Following are highlights from his prepared testimony and the question and answer session.

From question and answer session:

HOW FANNIE MAE AND FREDDIE MAC COULD HELP MORTGAGE MARKETS:

"In particular, Fannie and Freddie, the stabilization of those two companies, I think despite some run-up in mortgage rates last week, I do think will provide more credit, more available credit for homeowners going forward. Congress of course has just passed the Hope for Homeowners bill which allows troubled mortgages to be written down in terms of principal and renegotiated and refinanced into the Federal Housing Administration. Further steps could be taken along those lines, if the Congress wished to.

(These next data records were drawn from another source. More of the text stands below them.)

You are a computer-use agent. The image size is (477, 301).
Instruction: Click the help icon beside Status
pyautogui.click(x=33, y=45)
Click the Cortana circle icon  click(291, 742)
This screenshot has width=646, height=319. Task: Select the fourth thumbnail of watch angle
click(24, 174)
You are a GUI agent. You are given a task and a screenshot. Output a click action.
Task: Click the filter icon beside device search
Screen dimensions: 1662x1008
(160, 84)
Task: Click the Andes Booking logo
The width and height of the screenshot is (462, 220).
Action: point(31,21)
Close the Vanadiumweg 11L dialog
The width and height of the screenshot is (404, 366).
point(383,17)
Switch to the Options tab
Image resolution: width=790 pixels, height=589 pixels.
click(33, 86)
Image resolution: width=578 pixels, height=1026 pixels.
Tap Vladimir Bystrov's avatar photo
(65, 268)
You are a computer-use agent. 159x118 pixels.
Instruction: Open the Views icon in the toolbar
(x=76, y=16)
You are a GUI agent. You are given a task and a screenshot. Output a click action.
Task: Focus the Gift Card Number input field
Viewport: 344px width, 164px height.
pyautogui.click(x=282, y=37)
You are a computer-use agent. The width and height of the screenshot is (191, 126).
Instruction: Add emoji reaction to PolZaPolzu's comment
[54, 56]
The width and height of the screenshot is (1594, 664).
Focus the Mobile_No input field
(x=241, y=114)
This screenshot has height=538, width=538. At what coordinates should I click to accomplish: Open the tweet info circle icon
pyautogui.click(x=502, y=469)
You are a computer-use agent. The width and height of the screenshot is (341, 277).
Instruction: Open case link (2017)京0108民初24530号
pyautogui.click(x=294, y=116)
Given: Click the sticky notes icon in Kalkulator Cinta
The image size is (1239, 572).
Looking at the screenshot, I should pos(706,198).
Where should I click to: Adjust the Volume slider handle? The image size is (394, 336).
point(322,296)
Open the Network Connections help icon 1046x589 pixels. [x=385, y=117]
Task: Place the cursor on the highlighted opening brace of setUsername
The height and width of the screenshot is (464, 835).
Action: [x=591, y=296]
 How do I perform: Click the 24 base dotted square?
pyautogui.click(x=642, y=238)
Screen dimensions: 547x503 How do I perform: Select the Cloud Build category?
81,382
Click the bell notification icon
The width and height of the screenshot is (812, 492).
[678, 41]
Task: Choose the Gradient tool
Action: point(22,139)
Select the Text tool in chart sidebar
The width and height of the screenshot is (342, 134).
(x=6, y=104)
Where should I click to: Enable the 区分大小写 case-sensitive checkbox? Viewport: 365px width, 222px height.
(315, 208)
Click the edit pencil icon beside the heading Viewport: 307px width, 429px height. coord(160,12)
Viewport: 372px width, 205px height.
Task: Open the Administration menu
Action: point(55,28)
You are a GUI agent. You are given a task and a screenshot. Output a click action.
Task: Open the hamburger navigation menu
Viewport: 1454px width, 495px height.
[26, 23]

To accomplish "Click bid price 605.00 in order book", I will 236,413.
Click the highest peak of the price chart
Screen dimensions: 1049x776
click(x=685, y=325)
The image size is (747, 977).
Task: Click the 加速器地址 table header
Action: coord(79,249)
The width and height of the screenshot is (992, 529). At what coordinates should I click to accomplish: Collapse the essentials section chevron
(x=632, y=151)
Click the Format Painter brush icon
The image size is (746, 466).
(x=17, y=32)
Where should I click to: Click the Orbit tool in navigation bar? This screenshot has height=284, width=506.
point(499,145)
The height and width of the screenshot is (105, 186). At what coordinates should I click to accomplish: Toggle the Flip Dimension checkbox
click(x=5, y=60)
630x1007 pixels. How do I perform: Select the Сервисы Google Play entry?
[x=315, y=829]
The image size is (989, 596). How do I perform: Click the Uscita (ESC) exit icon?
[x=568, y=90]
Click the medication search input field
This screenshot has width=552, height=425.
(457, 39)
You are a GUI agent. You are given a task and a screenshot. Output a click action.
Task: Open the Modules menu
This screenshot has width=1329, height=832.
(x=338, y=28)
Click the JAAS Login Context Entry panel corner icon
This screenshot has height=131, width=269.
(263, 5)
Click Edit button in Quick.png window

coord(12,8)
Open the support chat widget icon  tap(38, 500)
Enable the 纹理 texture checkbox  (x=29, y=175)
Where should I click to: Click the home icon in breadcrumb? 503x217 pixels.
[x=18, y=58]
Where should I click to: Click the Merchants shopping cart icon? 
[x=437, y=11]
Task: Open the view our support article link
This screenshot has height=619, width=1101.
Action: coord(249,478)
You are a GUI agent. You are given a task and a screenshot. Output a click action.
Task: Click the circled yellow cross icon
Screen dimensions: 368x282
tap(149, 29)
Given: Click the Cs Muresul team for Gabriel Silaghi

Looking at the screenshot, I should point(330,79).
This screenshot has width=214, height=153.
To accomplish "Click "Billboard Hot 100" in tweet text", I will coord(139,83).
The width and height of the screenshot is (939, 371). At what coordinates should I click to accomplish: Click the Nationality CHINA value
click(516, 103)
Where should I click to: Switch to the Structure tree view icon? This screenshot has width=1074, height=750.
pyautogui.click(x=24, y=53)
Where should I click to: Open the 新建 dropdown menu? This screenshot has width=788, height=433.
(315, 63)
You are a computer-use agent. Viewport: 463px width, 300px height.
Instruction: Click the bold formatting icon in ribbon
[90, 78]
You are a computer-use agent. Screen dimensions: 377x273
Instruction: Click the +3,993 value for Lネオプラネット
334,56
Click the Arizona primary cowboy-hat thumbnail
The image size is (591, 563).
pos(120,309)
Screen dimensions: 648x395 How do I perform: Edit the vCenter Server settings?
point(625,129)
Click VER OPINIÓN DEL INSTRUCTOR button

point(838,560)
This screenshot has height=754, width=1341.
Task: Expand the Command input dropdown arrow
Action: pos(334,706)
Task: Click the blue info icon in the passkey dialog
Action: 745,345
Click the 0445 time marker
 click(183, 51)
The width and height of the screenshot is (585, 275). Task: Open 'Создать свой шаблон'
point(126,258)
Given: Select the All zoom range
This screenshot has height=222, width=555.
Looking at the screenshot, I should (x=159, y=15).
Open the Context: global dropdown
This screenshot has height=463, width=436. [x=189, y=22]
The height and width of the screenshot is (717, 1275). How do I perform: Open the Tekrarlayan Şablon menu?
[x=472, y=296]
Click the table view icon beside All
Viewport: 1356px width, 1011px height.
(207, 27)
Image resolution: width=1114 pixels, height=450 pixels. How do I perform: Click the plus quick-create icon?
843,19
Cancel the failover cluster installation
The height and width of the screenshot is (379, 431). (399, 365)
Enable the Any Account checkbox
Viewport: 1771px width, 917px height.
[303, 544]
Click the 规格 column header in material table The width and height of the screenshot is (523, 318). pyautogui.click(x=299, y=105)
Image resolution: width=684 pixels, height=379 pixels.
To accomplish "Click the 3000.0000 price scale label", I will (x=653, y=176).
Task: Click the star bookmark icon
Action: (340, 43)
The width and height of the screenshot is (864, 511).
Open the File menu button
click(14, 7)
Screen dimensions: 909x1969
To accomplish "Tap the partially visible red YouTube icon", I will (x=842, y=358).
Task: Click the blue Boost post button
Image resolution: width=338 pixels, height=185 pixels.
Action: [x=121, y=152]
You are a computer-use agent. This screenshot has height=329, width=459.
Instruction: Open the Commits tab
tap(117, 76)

The Congress could also further support Fannie and Freddie's funding and address some of the costs that they face in order to make more credit available to the mortgage market."

From prepared testimony:

ON THE FINANCIAL RESCUE LEGISLATION

"I am confident that these initiatives, together with other actions by the Treasury, the Federal Reserve, and other regulators, will help restore trust in our financial system and allow the resumption of more-normal flows of credit to households and firms.

ECONOMIC OUTLOOK

"The stabilization of the financial system, though an essential first step, will not quickly eliminate the challenges still faced by the broader economy. ... The pace of economic activity is likely to be below that of its longer-run potential for several quarters."

INFLATION OUTLOOK

The effects of surging commodity prices on consumer costs "are now reversing in the wake of the substantial declines in commodity prices since the summer. Moreover, the prices of imports now appear to be decelerating, and consumer surveys and yields on inflation-indexed Treasury securities suggest that expected inflation has held steady or eased. If not reversed, these developments, together with the likelihood that economic activity will fall short of potential for a time, should bring inflation down to levels consistent with price stability."